As an example, (attached below) is a shell implementation of the built-in dir destination.

Shell destinations report success or failure with their exit code.  If a non-zero exit code is returned (failure), the command is retried with exponential backoff like all other destinations.

To make parsing easier, you may want to add a --command option to the end of the run keyword value.  The command line is processed by the regular Unix shell, so things like $VAR, shell functions, and quoting work fine.

IMPORTANT: to avoid errors on your first backup, use:

               hb dest -c backupdir setid <destname>

           on your shell destination before the first backup.

HB adds a command and arguments to the end of the run command line.  Below are the commands HB sends and the shell destination's responsibilities.


exit 0 if the destination is available.  This is used once per worker during startup.

send pathname filename

send the local file pathname to the remote destination and store it as filename.  The file may already exist on the remote, and HB expects send to overwrite the existing file.  This happens for example with DESTID and dest.db.  The file size may stay the same (always with DESTID), so don't use file size as an indication of whether to copy a file; the file should be unconditionally copied.

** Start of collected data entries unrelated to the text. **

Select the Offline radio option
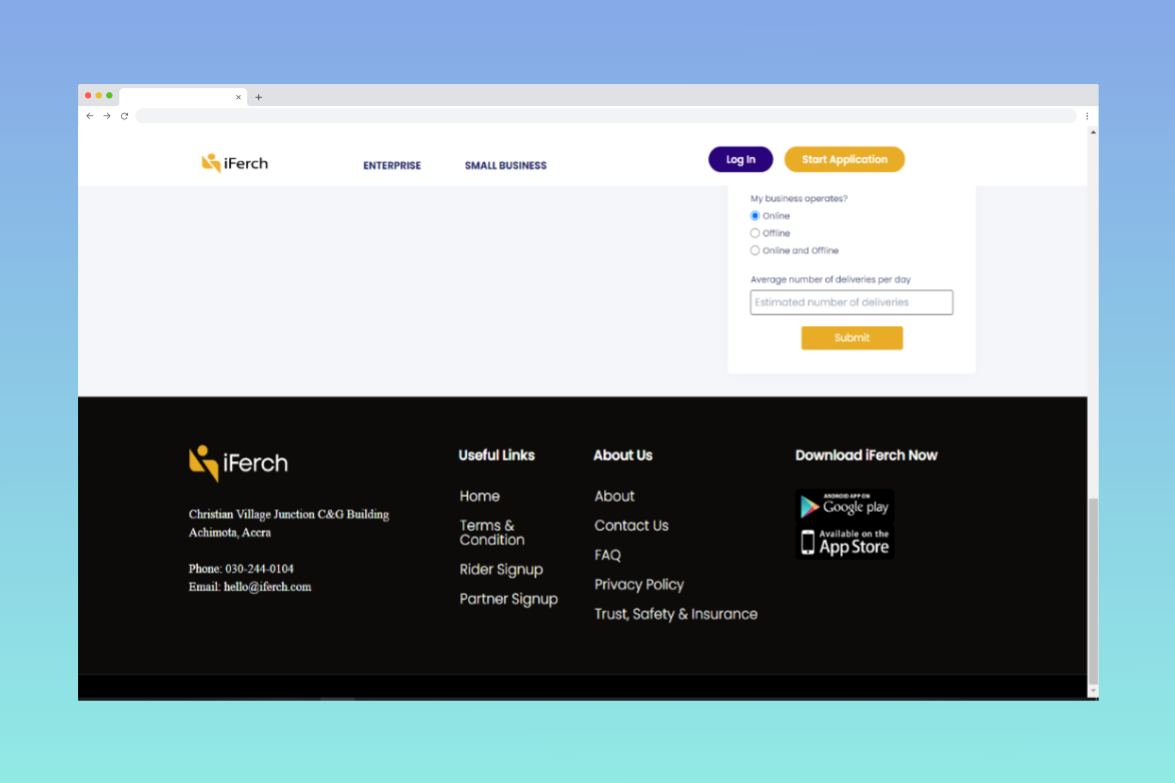 [755, 233]
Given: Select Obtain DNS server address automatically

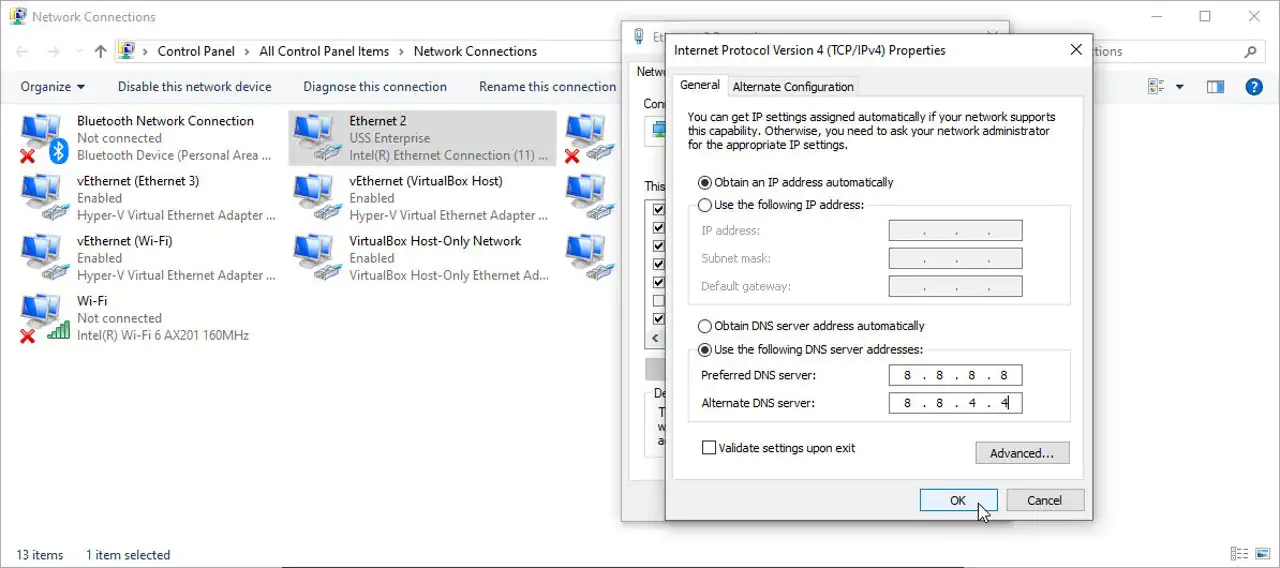Looking at the screenshot, I should click(705, 326).
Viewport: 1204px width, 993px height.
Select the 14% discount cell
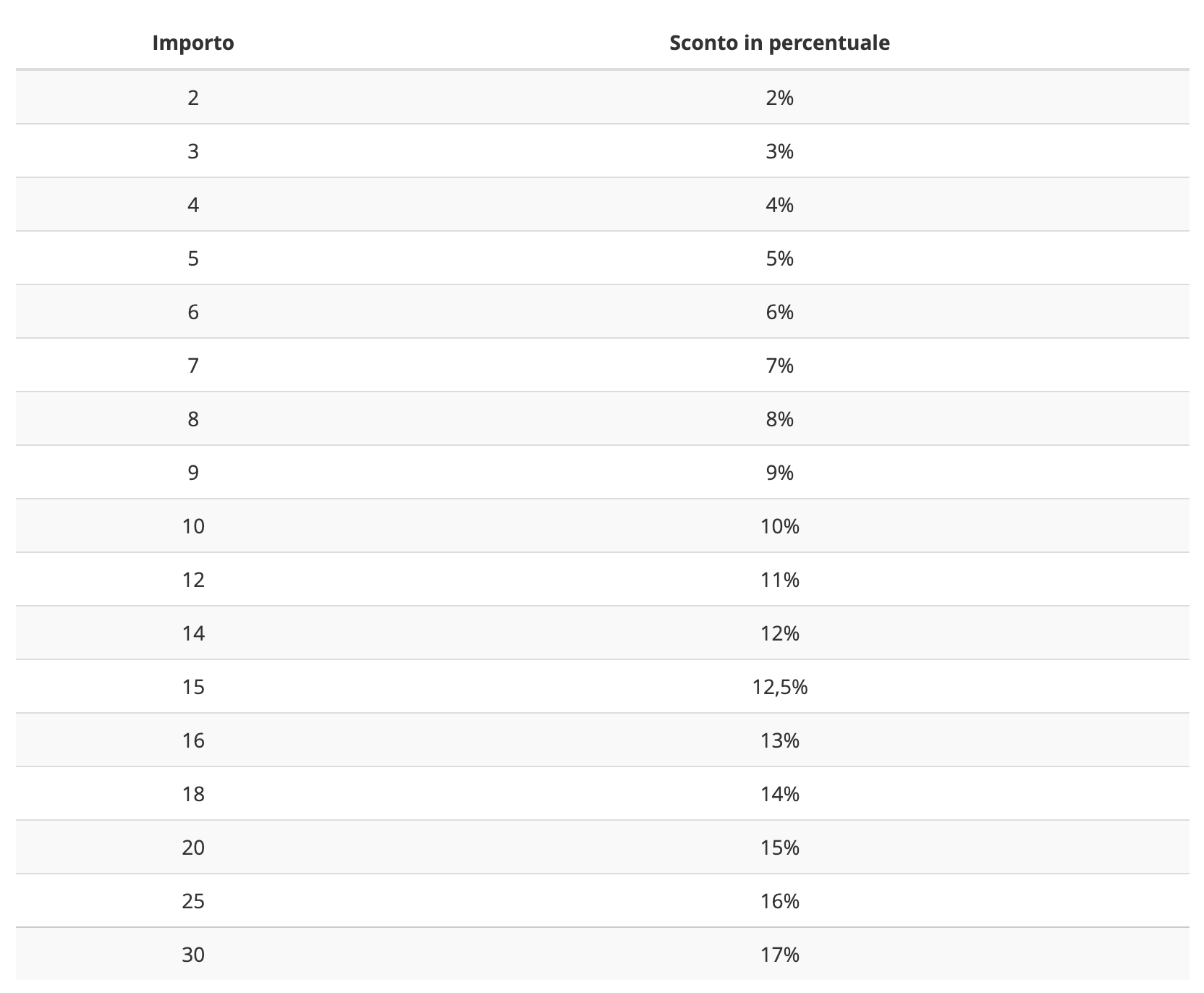click(779, 794)
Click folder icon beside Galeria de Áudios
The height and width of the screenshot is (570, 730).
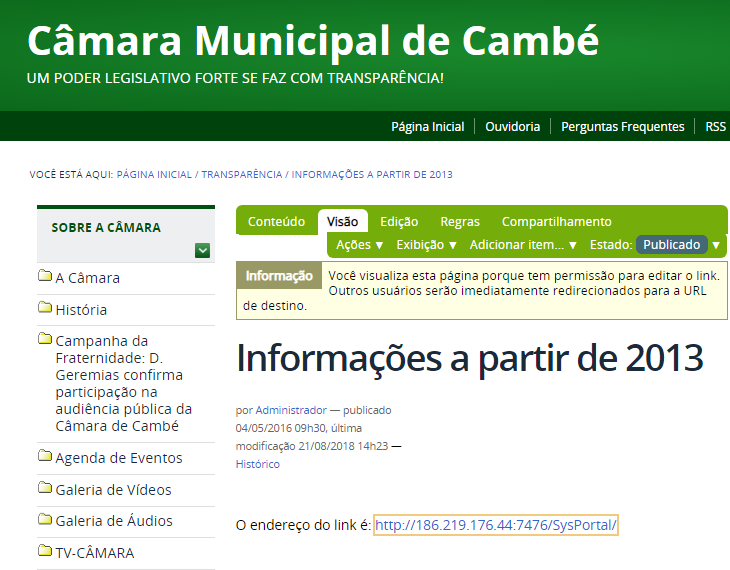(x=45, y=520)
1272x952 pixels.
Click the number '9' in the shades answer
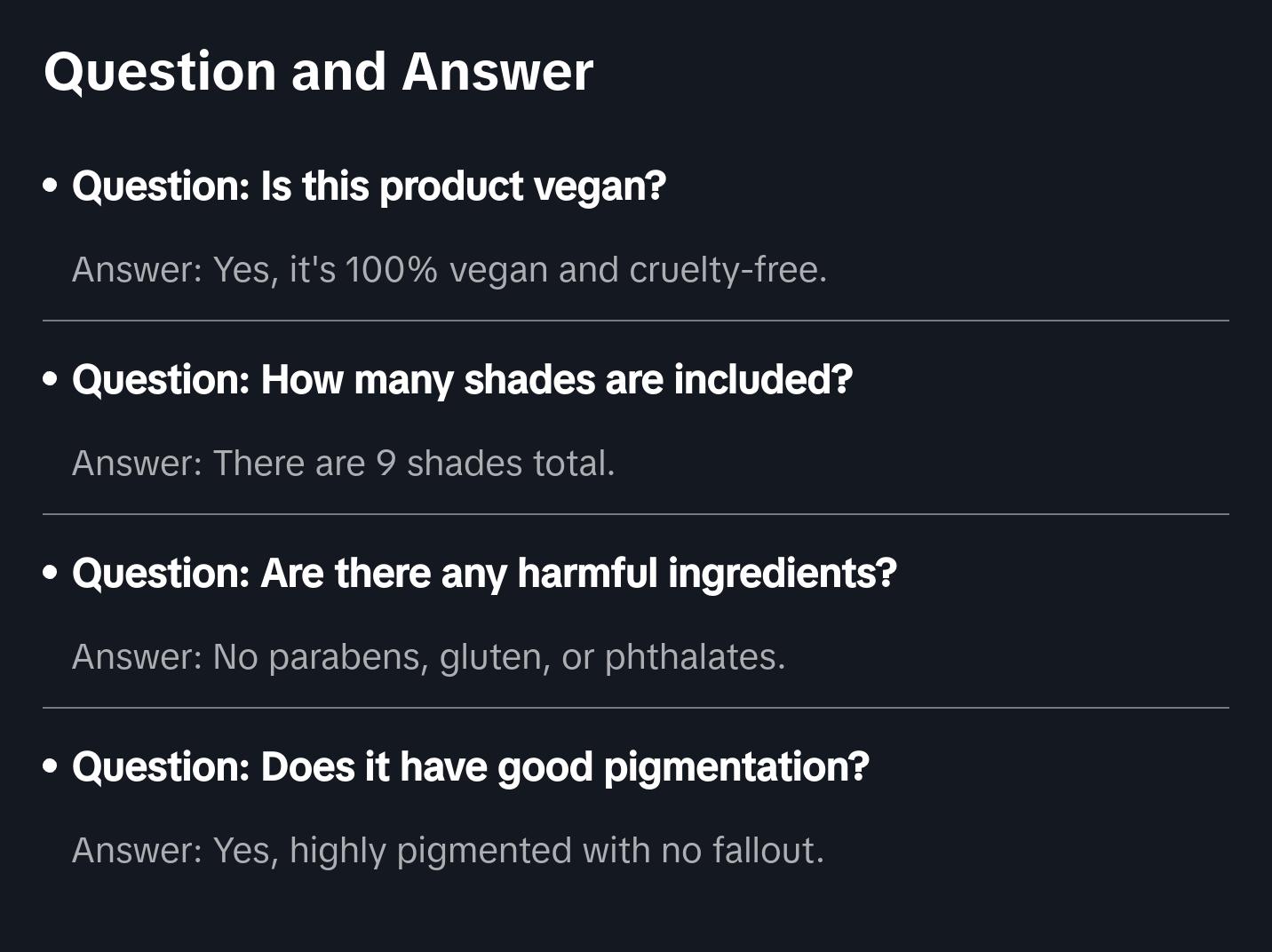[x=386, y=464]
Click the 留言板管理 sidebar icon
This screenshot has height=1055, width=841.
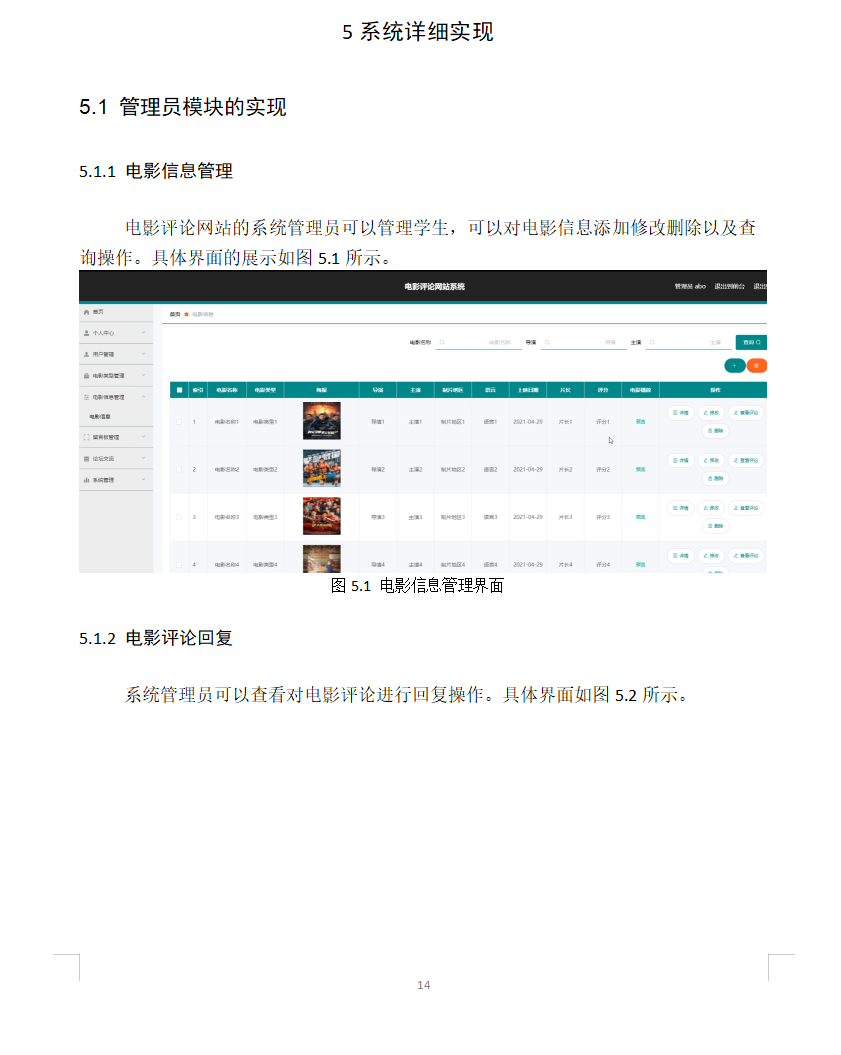85,437
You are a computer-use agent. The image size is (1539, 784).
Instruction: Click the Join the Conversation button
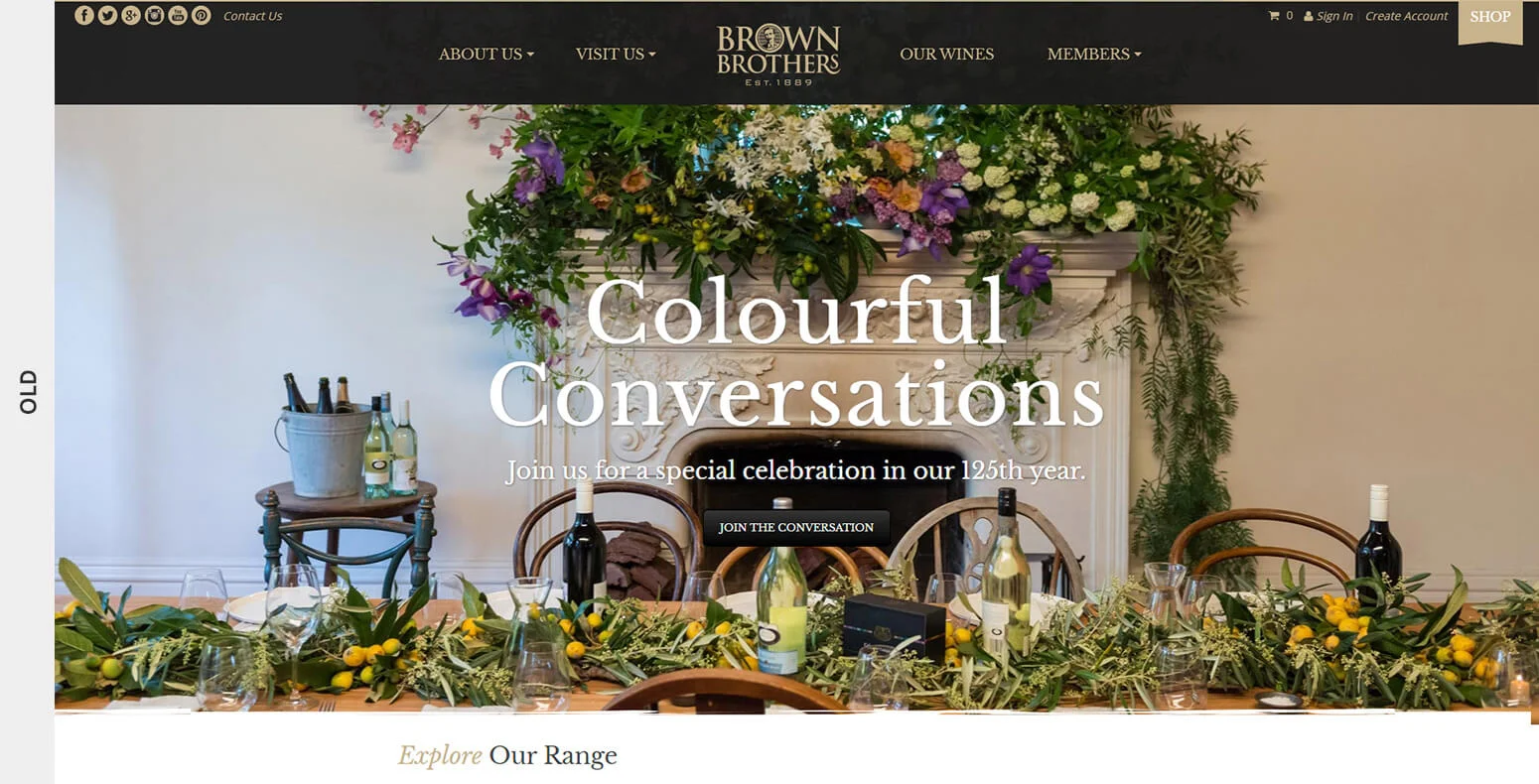(x=796, y=527)
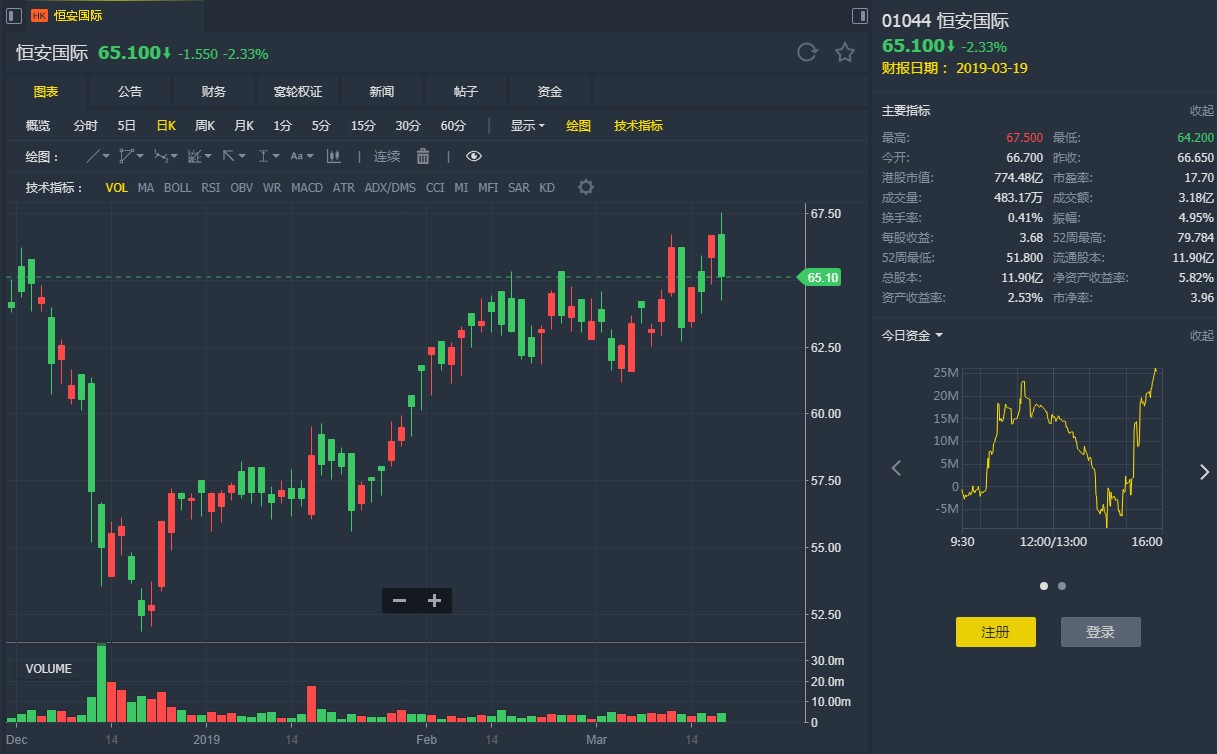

Some protocols like rsync automatically prevent partial files on the remote by copying first into a temp file then renaming the temp file to the real filename.  If your remote protocol doesn't do this automatically (ftp doesn't for example), it's a good idea to send the file as filename.tmp, then rename filename.tmp to filename, overwriting filename if it already exists.  If the remote cannot rename over an existing file, you can send as filename.tmp, delete filename, then rename filename.tmp to filename.  This runs the slight risk of a failure after the delete, which would have to be corrected manually by renaming filename.tmp to filename on the remote, or will be corrected automatically on the next backup by resending the file.

get pathname filename

fetch the remote file filename and store it in the local file pathnamePathname will not exist on the first get attempt, but may exists on a retry.  This can be used to do a restart, or pathname can be deleted or completely overwritten to start over.

rm filename

remove the remote file filename.  If it doesn't exist, no error should occur.  If the send command creates filename.tmp then renames it, both filename and filename.tmp should be removed on the remote.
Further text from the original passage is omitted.